The more I engage in the music journalism realm, the less I'm intrigued by other careers I thought I wanted to pursue. While I love my journalism class (because my prof (S.Holman) is brilliant in his field), the main thing I've learned is that hard news/political journalism is not my beat. Nope. I suppose that's why we start playing dressup in kindergarten. That way, by the time we hit university we're ready to try on careers (and learn if we can actually play our roles).

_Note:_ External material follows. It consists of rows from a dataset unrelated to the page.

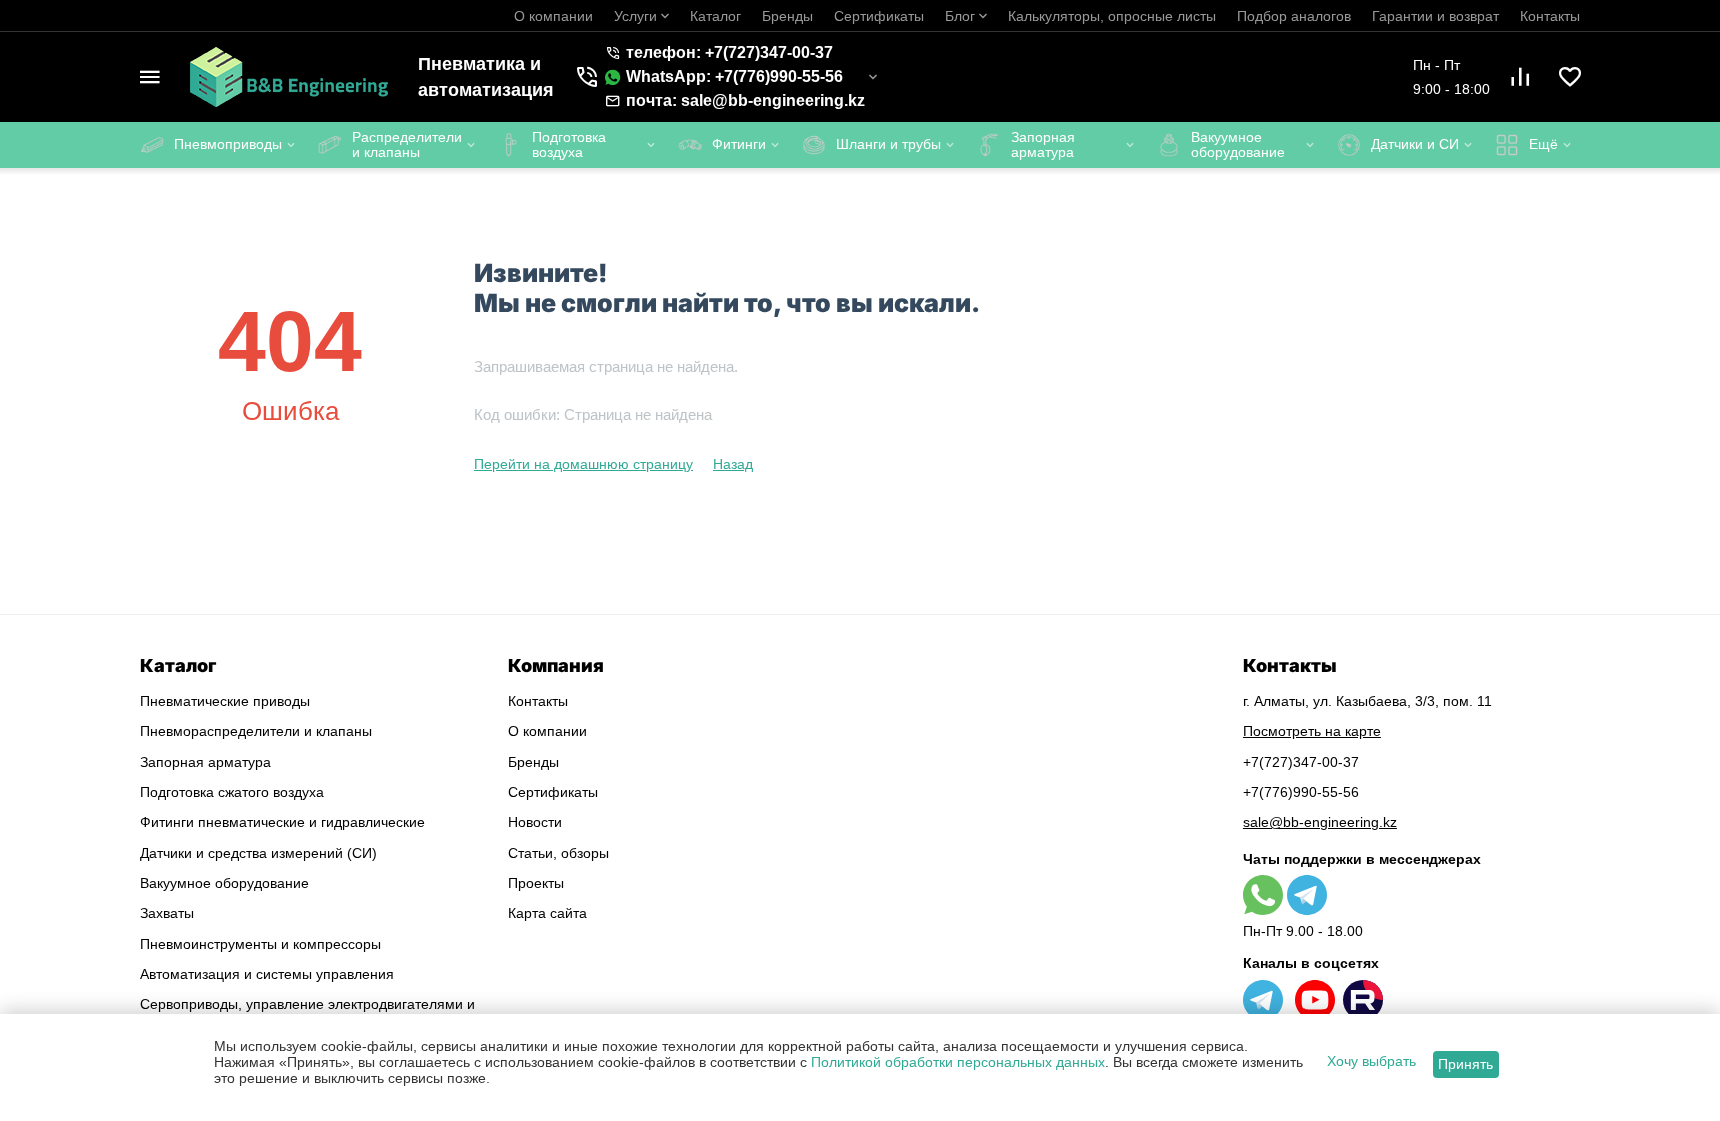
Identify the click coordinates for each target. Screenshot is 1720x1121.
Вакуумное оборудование (224, 883)
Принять (1465, 1064)
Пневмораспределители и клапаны (256, 731)
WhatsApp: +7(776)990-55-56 (734, 76)
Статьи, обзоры (558, 853)
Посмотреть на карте (1312, 731)
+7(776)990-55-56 (1301, 792)
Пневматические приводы (225, 701)
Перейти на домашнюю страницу (583, 464)
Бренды (787, 16)
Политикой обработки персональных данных (958, 1062)
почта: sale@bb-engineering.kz (745, 100)
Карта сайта (547, 913)
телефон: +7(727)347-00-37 (729, 52)
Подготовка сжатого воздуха (232, 792)
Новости (535, 822)
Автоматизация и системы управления (267, 974)
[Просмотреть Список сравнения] (1520, 77)
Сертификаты (879, 16)
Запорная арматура (205, 762)
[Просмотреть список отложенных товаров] (1570, 77)
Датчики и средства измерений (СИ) (258, 853)
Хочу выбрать (1371, 1061)
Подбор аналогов (1294, 16)
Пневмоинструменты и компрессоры (260, 944)
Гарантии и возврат (1435, 16)
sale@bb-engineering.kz (1320, 822)
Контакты (1550, 16)
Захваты (167, 913)
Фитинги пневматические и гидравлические (282, 822)
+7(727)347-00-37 (1301, 762)
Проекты (536, 883)
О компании (553, 16)
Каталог (715, 16)
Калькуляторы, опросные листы (1112, 16)
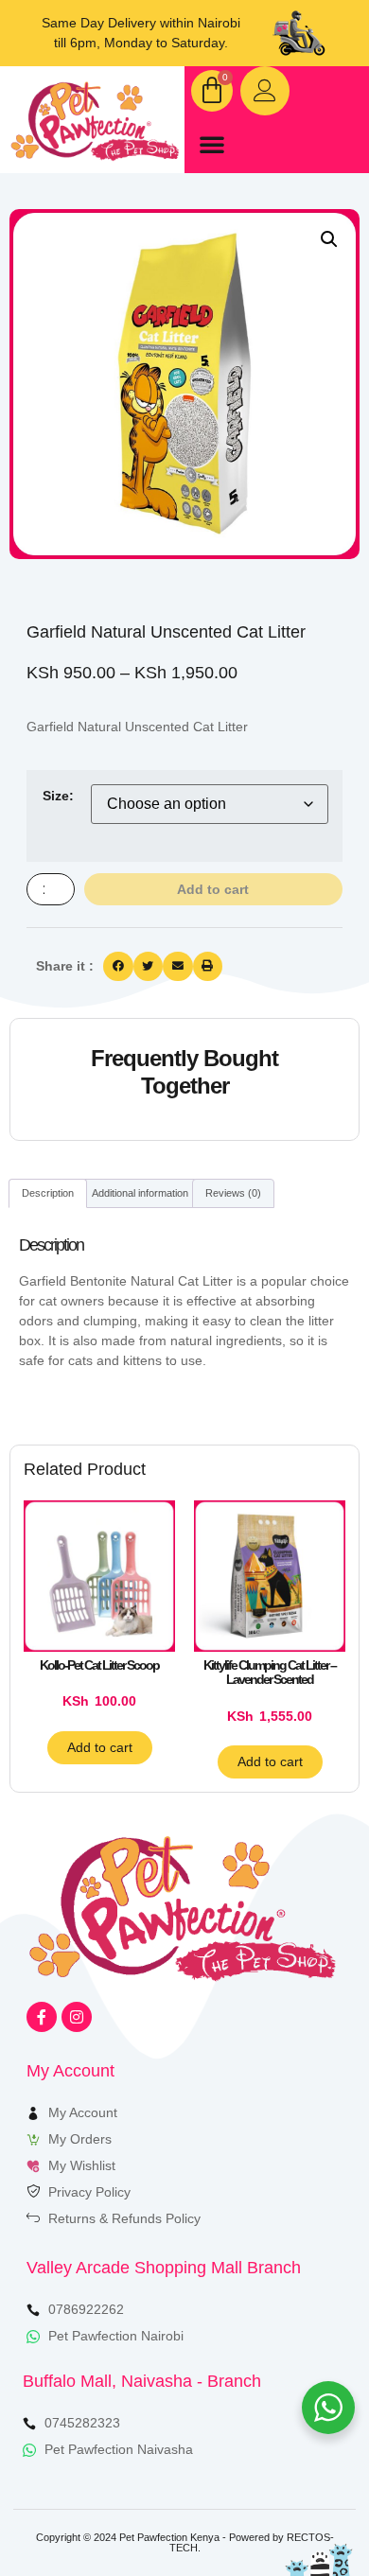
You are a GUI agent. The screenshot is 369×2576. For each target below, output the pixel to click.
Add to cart (213, 889)
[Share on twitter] (148, 967)
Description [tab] (48, 1193)
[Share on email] (178, 967)
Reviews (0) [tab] (233, 1193)
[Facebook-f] (41, 2017)
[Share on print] (208, 967)
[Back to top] (300, 2507)
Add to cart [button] (99, 1747)
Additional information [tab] (140, 1193)
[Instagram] (77, 2017)
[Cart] (212, 91)
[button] (212, 144)
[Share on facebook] (118, 967)
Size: (58, 795)
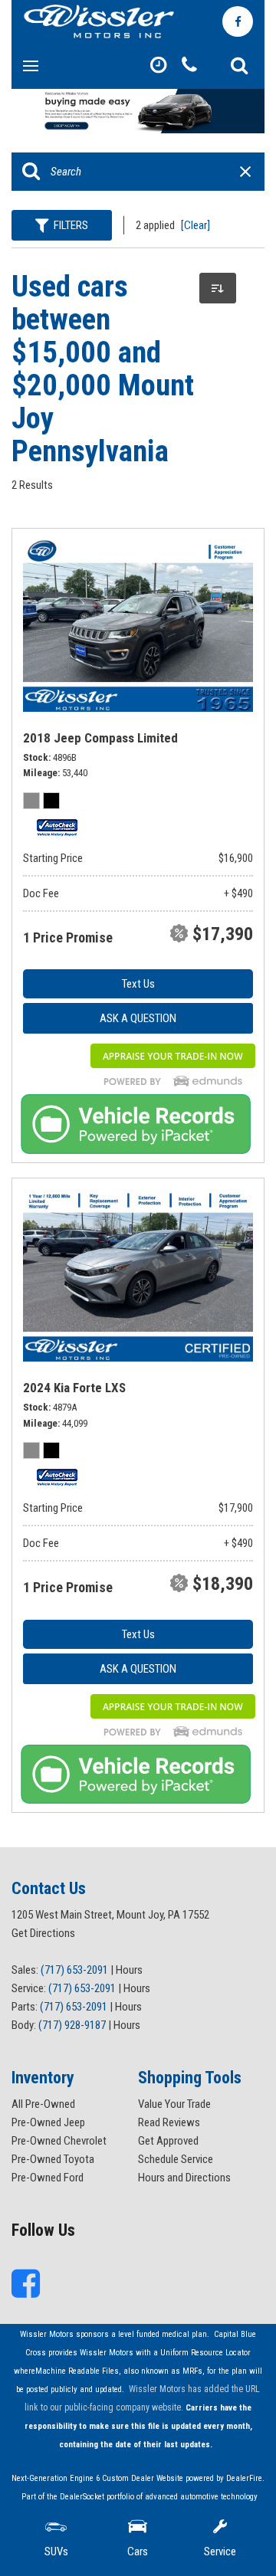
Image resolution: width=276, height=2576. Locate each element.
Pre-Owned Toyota (53, 2159)
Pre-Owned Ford (48, 2177)
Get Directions (43, 1933)
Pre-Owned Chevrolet (59, 2141)
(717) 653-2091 (74, 1970)
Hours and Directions (184, 2177)
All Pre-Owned (43, 2104)
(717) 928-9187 (72, 2025)
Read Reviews (169, 2122)
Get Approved (168, 2141)
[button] (239, 66)
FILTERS (71, 225)
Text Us (138, 984)
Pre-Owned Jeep (48, 2122)
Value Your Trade (174, 2104)
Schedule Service (175, 2159)
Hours (129, 1970)
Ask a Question (138, 1018)
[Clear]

In fact the only writing I do (that gives me satisfaction) is for my Writing 336 class (Long Creative Non-Fiction). I'm working on a book. It's part narrative/cultural criticism/history of the Kamloops music scene. One chapter nearly finished! 10 more to go! As my narrative progresses sequentially over summer 09, I'm forced to re-analyze how I've arrived where I am. How the sounds and players shaped the music scene. It's fun, but a huge risk.

I'm not sure if I'm a writer; I know I'm compelled to write. I'm fascinated and motivated by social justice studies but my heartbeat is still synchronized with sound. I want to interview Wilco, Tom Gabel, A Day To Remember.

Art is a risk. We're all artists. We're all writers. Writers write letters. Writers compose songs, scribble poems, rewrite blogs that are deleted at 2 am. Writers crack open a beer or pour a glass of wine at midnight before an 830 journalism class. Not that all writers drink. But many do.




I'm hunched over a typewriter I guess you'd call that painting in a cave And there's a word I can't remember And a feeling I cannot escape And now my ashtray's overflowing I'm still staring at a clean white page Oh, and morning's at my window And she is sending me to bed again.